El ritual de las doce uvas nos conduce, cada doce meses, a un nuevo año cargado de buenos propósitos y promesas destinadas a conseguir que nuestra vida sea un poco mejor. No es fácil reunir la fuerza de voluntad suficiente para cumplir lo planeado. Y menos aún tras el cansancio y la resaca del primer día del año. Pero algunos «héroes» lo consiguen. Estas son algunas de las promesas más comunes.
Dejar de fumar
El nuevo año es el acontecimiento que muchos escogen para darle un respiro a los pulmones. Clases de relajación, parches y chicles de nicotina, cigarrillos electrónicos... Hay numerosos caminos para hacer más llevadero el abandono del tabaquismo. Eso sí, ni se te ocurra salir a tomar el aire en la fiesta de año nuevo. Será el principio del fin.
Hacer deporte
Cenas de empresa, Nochebuena, Navidad, las tapas con los amigos... En estas fechas reaparecen esos kilos que se mantienen a raya durante el resto del año. Pese al frío, el año nuevo puede ser el momento preciso para comenzar a ponerse en forma. Correr al aire libre ayuda a alejar el estrés. Para los más frioleros, están los gimnasios y las piscinas. Y aunque al principio uno llegue a la cama muy cansado, a la larga se agradece el ejercicio.
Comer sano
Aún queda por delante la comida de año nuevo y el roscón de Reyes, pero se puede empezar a organizar la dieta. Frutas, verduras, hortalizas, legumbres, y pescados a la plancha entran en la lista de la compra. Fuera patatas fritas, hamburguesas, bollería, etc.
Ahorrar
Si aún queda algo en la cartera tras la subida del IVA, la gasolina, el copago en las recetas y la eliminación de la paga extra, es posible conservarlo.

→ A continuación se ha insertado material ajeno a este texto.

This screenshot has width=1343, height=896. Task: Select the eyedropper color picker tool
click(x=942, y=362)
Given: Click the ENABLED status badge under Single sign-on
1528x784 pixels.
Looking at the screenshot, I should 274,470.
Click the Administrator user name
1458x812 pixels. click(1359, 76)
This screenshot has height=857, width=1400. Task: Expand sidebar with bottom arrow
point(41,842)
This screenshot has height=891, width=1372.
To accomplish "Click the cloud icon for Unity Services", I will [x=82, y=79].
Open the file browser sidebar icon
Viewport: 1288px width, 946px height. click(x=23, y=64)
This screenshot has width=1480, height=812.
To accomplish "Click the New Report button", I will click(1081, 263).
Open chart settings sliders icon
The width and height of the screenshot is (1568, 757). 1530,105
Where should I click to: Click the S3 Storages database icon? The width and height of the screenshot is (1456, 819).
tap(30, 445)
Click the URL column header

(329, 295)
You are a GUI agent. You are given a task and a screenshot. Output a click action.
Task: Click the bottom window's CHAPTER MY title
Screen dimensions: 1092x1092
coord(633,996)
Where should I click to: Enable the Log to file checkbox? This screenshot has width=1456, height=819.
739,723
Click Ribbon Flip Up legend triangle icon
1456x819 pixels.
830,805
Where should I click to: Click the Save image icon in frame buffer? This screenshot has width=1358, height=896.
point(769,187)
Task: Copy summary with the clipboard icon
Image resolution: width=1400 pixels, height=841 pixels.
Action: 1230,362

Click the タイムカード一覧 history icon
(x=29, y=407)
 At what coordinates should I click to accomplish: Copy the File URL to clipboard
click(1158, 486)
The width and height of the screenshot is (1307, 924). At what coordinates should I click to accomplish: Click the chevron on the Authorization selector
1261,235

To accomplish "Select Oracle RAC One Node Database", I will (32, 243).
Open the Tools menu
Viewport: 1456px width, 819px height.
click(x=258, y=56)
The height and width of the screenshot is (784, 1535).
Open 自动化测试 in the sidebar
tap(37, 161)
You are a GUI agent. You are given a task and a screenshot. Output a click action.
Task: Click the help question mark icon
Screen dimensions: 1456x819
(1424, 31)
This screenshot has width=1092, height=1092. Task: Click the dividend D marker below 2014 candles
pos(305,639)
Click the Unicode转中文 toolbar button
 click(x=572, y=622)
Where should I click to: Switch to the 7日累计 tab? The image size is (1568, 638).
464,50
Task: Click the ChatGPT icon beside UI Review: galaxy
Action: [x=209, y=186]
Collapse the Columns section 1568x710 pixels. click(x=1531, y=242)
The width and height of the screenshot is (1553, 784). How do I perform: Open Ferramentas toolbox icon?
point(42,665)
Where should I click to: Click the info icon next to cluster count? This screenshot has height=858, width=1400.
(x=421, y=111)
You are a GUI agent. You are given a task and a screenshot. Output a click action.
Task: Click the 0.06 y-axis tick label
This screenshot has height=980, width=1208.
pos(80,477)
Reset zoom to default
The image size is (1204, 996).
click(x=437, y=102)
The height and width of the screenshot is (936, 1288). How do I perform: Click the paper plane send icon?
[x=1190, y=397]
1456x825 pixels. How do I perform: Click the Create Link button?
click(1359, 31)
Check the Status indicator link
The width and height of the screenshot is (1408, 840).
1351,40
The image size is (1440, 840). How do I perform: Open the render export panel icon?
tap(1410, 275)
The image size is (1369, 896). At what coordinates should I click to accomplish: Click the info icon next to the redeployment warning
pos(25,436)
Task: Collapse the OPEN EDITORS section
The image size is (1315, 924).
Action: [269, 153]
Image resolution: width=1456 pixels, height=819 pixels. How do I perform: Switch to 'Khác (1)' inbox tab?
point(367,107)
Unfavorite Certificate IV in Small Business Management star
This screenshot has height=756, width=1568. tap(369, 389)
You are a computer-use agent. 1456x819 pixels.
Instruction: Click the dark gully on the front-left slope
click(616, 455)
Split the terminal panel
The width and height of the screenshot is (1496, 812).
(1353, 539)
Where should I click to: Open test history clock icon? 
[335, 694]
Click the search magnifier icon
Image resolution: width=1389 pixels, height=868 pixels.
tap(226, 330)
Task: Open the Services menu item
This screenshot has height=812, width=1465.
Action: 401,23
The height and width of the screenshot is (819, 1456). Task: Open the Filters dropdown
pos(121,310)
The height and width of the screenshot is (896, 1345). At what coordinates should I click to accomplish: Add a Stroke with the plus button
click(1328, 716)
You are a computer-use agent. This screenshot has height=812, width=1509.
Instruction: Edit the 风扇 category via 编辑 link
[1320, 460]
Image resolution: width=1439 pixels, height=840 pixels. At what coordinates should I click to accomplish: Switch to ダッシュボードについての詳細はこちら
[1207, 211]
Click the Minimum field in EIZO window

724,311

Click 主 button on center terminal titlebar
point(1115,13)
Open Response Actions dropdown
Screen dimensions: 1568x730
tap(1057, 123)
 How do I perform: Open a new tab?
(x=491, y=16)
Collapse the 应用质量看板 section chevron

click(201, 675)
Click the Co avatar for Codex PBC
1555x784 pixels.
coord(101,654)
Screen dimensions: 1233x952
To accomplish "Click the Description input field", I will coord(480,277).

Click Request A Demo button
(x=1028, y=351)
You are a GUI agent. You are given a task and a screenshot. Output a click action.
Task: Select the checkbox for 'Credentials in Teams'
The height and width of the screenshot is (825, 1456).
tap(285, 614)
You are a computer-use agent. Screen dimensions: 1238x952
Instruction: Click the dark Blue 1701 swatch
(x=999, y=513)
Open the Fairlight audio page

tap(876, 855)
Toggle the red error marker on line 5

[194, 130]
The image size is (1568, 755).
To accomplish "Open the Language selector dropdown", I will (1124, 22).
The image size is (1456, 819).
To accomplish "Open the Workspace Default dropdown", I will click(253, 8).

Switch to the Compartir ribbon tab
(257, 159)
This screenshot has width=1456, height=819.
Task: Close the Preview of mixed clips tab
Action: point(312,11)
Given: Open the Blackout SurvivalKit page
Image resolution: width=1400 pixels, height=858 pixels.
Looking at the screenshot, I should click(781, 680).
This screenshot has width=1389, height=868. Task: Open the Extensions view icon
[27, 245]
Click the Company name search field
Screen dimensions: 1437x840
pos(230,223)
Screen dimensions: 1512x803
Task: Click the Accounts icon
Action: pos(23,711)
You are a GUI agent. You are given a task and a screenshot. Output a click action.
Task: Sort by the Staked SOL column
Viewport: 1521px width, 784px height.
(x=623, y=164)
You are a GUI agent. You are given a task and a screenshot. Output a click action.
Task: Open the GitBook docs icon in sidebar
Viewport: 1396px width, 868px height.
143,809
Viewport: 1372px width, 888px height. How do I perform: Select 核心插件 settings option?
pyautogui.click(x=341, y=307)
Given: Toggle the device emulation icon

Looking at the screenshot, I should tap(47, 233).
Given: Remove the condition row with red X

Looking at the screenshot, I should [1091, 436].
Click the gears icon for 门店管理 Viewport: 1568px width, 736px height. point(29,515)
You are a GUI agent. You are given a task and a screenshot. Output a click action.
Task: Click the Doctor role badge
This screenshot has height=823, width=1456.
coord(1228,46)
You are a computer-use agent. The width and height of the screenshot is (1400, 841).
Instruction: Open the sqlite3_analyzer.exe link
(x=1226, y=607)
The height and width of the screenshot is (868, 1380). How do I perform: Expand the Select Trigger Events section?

Para ello, se puede empezar por aplicarse otros propósitos (no comprar tabaco). Pasear por un parque, en vez de por el centro comercial, también puede ayudar a mantener a raya las tentaciones.
Encontrar trabajo
Posiblemente, el propósito más difícil. Porque no depende de uno mismo (en la mayoría de casos). Confiando en que 2013 sea mejor, es el momento de empezar con el bombardeo de currículos y/o hacer la maleta, si aquí no es posible ganarse la vida. Si uno quiere, puede.
Ser mejor persona
En tiempos de irritación y desencanto colectivos, no estaría mal que cada uno intentase mejorar su pedacito de mundo. Un «buenos días» y un «gracias» nunca están de más. Hay muchas personas, instituciones y ONGs que necesitan más ayuda que nunca. Se le puede quitar tiempo al sofá y dárselo a alguien que lo necesita más.
Leer más
Encomendarse a la lectura nunca es una pérdida de tiempo y tiene pocas contraindicaciones. Nos enriquece culturalmente, desarrolla la capacidad de razonamiento y reflexión y nos permite conocer otras realidades sin movernos de la silla. Una buena idea para cumplir el propósito es hacerse una lista de libros para leer en este año.
No dejar todo para el último día
Propósito especial para estudiantes, aunque también aplicable al resto de la gente. Curso tras curso, año tras año, vivimos tranquilamente y sin prisas hasta el día previo al examen o a la entrega del trabajo o proyecto. Es recomendable (otra cosa es cumplirlo), hacerse un plan diario, y realista, de tareas para que no nos pille el toro.
Aprender un idioma
Hace unos años, era más una afición que una necesidad, pero ahora se está convirtiendo en tarea obligada. El nuevo bum de la emigración ha reactivado el interés por los idiomas. El inglés ha pasado a un segundo plano. Ahora se llevan el alemán, el portugués o el chino.